[Stored items]
——————————

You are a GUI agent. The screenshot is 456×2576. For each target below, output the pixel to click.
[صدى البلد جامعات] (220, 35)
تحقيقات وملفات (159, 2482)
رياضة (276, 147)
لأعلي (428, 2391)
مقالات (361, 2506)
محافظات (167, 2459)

——————————

=== What you will do ===
Please copy all of the data above exactly.

=== Finished exercise ===
You are a GUI agent. The screenshot is 456×2576. For each target below, output the pixel to click.
[صدى البلد جامعات] (220, 35)
تحقيقات وملفات (159, 2482)
رياضة (276, 147)
لأعلي (428, 2391)
مقالات (361, 2506)
محافظات (167, 2459)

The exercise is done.